# ASSIGNMENT
In the article below on the rediscovered Houdini and Lovecraft manuscript, which Lovecraft story first led to Houdini's admiration of him?

Potter & Potter Auctions

The work was found among the papers of Beatrice Houdini and her manager, Edward Saint. After Beatrice’s death, the documents passed from owner to owner until a private buyer recently purchased them, came across the story, and realized its importance.

Now, Potter & Potter Auctions of Chicago will sell the story in an auction of Harry Houdini memorabilia on April 9. Bids start at $13,000, although experts think it might fetch anywhere from $25,000 to $40,000. 

Houdini hired Lovecraft to write The Cancer of Superstition in 1926. When the stuntman died later that year, the project was put on hold. A synopsis of the story and one of its chapters, The Genesis of Superstition, was published in the 1966 book The Dark Brotherhood and Other Pieces. However, scholars didn’t know whether any more of the work—which was intended to be book-length—existed until now, Fine Books & Collections writes.

According to The National, Houdini wasn’t a fan of magic or spiritualism, and regularly used his stunts to unmask charlatans and frauds. However, Houdini was a fan of Lovecraft—a surprising fact, considering that the latter never achieved fame during his lifetime and died a pauper. Houdini’s admiration was triggered by a story Lovecraft had written called Imprisoned with the Pharaohs. The tale was based off one of Houdini’s “experiences” in Egypt, and told of the time the famed illusionist supposedly met the god who inspired the ancient Sphinx statue. Lovecraft began ghostwriting works for Houdini, including a lost essay criticizing astrology, before starting on The Cancer of Superstition.

Lovecraft teamed up with the writer CM Eddy, who reportedly wrote the chapters of The Cancer of Superstition. Lovecraft made additions and revisions and wrote its synopsis. After touching on topics like werewolves and black magic, Lovecraft and Eddy concluded that superstition is an “inborn inclination” that “persists only through mental indolence of those who reject modern science.”

Since Houdini died so soon after The Cancer of Superstition’s start, scholars thought that Lovecraft and Eddy had only completed a small portion of the project. Now that it’s been rediscovered, it adds a new historical understanding of the two famous figures’ fight against scientific ignorance. 

“While Lovecraft entertained readers with weird and horrific science fiction and Houdini amazed audiences with displays of superhuman escapes, both are to be found here in what they call a ‘campaign’ against superstition,” Potter & Potter president Gabe Fajuri told The Guardian. “They argue that all superstitious beliefs are relics of a common ‘prehistoric ignorance’ in humans.”

# DATA SECTION
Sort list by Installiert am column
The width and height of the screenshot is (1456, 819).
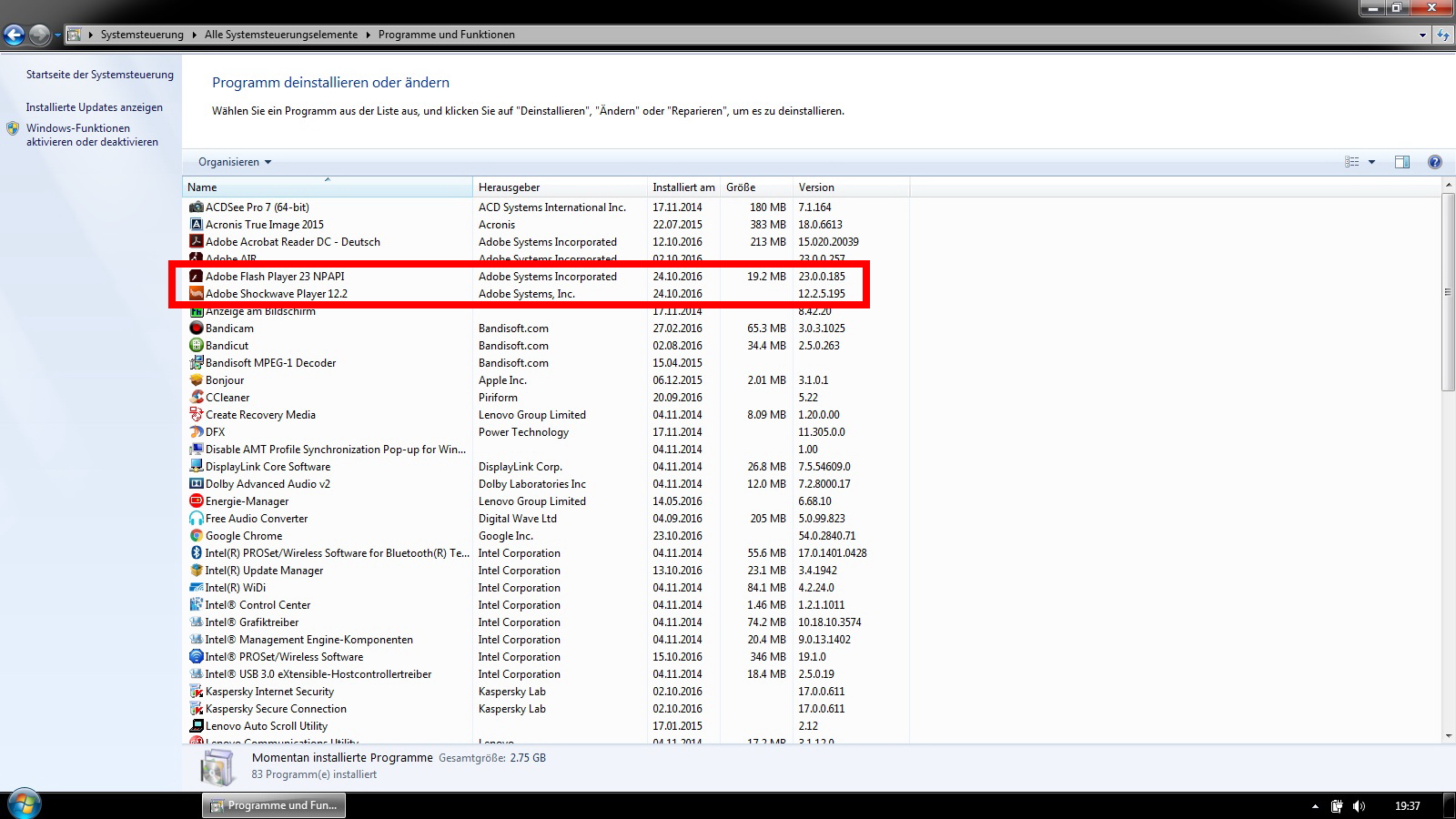[x=683, y=187]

# COMPLETED TASK
Imprisoned with the Pharaohs